++++ Data extract

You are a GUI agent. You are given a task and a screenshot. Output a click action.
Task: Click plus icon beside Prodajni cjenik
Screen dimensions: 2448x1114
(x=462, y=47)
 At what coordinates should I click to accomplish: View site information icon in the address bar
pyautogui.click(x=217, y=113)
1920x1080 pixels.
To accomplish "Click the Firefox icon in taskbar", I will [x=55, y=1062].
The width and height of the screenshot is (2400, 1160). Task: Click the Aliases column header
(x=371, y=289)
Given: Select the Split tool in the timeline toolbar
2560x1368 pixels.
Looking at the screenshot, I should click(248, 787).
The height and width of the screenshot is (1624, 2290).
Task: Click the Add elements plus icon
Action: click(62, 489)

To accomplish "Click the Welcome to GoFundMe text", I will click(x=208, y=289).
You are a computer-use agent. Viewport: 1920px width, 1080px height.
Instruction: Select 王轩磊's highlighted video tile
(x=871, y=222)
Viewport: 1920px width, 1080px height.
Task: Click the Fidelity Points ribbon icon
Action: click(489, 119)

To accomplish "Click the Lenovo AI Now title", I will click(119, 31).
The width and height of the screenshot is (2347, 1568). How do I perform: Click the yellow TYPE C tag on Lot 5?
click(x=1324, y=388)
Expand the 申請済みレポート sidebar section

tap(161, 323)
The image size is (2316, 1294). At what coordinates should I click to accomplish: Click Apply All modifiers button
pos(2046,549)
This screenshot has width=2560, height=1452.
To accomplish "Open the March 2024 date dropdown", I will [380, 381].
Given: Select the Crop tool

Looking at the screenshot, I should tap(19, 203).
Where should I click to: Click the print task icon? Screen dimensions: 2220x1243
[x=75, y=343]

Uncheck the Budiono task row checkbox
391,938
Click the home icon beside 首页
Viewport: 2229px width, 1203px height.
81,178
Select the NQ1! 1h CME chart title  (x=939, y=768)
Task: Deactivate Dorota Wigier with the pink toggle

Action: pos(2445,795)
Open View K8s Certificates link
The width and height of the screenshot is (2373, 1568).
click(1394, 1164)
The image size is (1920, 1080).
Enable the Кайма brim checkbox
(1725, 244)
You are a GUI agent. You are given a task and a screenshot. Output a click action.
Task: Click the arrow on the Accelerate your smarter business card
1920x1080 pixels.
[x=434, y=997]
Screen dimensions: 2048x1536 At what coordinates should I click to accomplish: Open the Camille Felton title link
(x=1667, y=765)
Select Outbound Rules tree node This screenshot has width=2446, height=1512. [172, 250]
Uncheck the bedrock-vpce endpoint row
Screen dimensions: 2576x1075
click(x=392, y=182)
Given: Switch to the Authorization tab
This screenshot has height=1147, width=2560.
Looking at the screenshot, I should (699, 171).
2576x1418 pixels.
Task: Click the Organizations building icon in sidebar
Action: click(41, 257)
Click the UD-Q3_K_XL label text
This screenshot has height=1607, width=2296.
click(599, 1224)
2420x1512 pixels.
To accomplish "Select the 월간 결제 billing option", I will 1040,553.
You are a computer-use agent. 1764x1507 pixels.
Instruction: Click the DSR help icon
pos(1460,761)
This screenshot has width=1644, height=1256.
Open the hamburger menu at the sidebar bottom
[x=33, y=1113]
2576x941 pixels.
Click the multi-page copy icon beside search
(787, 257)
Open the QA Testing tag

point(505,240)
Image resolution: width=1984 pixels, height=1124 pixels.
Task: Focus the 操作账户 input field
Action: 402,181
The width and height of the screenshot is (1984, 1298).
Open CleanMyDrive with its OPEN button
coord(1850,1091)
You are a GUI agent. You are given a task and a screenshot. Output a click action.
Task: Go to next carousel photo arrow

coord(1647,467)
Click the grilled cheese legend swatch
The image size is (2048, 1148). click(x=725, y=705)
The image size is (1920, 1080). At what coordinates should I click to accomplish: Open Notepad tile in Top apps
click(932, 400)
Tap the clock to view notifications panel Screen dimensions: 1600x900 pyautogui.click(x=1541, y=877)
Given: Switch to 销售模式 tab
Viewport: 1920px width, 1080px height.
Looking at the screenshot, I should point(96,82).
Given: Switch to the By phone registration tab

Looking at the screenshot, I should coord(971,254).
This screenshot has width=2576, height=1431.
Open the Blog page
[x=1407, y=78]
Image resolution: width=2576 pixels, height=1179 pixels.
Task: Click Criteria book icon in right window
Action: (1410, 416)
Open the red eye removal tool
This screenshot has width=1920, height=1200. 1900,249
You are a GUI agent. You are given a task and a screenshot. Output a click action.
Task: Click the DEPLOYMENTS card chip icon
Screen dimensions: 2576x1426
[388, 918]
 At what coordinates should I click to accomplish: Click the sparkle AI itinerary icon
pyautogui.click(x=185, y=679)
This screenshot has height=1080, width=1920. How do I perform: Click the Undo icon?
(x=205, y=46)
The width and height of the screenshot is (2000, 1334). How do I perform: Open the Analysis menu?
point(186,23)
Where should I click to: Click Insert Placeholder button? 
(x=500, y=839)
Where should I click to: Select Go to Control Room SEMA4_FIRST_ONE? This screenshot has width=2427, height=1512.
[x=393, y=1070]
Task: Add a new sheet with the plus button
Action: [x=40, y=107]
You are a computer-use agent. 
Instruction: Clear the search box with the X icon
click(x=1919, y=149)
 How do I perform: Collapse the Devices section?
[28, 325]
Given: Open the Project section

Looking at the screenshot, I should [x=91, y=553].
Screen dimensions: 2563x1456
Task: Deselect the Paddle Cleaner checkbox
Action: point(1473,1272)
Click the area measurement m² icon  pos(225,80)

++++++++

> **Task**:
The answer is the lines above between the line holding "2560x1368 pixels." and the line holding "Select the NQ1!", inclusive, each written out exactly, and no others.

> **Exercise result**:
2560x1368 pixels.
Looking at the screenshot, I should click(248, 787).
The height and width of the screenshot is (1624, 2290).
Task: Click the Add elements plus icon
Action: click(62, 489)

To accomplish "Click the Welcome to GoFundMe text", I will click(x=208, y=289).
You are a computer-use agent. Viewport: 1920px width, 1080px height.
Instruction: Select 王轩磊's highlighted video tile
(x=871, y=222)
Viewport: 1920px width, 1080px height.
Task: Click the Fidelity Points ribbon icon
Action: click(489, 119)

To accomplish "Click the Lenovo AI Now title", I will click(119, 31).
The width and height of the screenshot is (2347, 1568). How do I perform: Click the yellow TYPE C tag on Lot 5?
click(x=1324, y=388)
Expand the 申請済みレポート sidebar section

tap(161, 323)
The image size is (2316, 1294). At what coordinates should I click to accomplish: Click Apply All modifiers button
pos(2046,549)
This screenshot has width=2560, height=1452.
To accomplish "Open the March 2024 date dropdown", I will [380, 381].
Given: Select the Crop tool

Looking at the screenshot, I should tap(19, 203).
Where should I click to: Click the print task icon? Screen dimensions: 2220x1243
[x=75, y=343]

Uncheck the Budiono task row checkbox
391,938
Click the home icon beside 首页
Viewport: 2229px width, 1203px height.
81,178
Select the NQ1! 1h CME chart title  (x=939, y=768)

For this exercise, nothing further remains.